::: RECORD EXCERPTS

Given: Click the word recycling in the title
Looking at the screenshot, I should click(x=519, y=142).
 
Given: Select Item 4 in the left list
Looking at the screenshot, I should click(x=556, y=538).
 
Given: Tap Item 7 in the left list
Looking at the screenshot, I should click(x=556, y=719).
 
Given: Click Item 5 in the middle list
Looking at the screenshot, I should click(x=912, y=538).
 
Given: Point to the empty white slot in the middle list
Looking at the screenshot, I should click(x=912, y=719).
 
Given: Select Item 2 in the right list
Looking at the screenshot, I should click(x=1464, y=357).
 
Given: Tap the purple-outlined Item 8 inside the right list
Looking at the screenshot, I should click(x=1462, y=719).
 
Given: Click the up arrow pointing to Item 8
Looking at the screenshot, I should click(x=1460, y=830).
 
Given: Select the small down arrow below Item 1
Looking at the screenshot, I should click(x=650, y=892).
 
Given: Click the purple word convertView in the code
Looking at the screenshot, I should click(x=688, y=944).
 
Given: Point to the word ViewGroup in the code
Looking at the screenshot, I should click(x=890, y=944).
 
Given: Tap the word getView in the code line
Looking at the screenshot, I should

::::::

Arrange the lines above as a Markdown table with the columns Row and Line. Number each line in order and leave out the blank ones.

*THE OUTPUT:*
| Row | Line |
|---|---|
| 1 | Given: Click the word recycling in the title |
| 2 | Looking at the screenshot, I should click(x=519, y=142). |
| 3 | Given: Select Item 4 in the left list |
| 4 | Looking at the screenshot, I should click(x=556, y=538). |
| 5 | Given: Tap Item 7 in the left list |
| 6 | Looking at the screenshot, I should click(x=556, y=719). |
| 7 | Given: Click Item 5 in the middle list |
| 8 | Looking at the screenshot, I should click(x=912, y=538). |
| 9 | Given: Point to the empty white slot in the middle list |
| 10 | Looking at the screenshot, I should click(x=912, y=719). |
| 11 | Given: Select Item 2 in the right list |
| 12 | Looking at the screenshot, I should click(x=1464, y=357). |
| 13 | Given: Tap the purple-outlined Item 8 inside the right list |
| 14 | Looking at the screenshot, I should click(x=1462, y=719). |
| 15 | Given: Click the up arrow pointing to Item 8 |
| 16 | Looking at the screenshot, I should click(x=1460, y=830). |
| 17 | Given: Select the small down arrow below Item 1 |
| 18 | Looking at the screenshot, I should click(x=650, y=892). |
| 19 | Given: Click the purple word convertView in the code |
| 20 | Looking at the screenshot, I should click(x=688, y=944). |
| 21 | Given: Point to the word ViewGroup in the code |
| 22 | Looking at the screenshot, I should click(x=890, y=944). |
| 23 | Given: Tap the word getView in the code line |
| 24 | Looking at the screenshot, I should |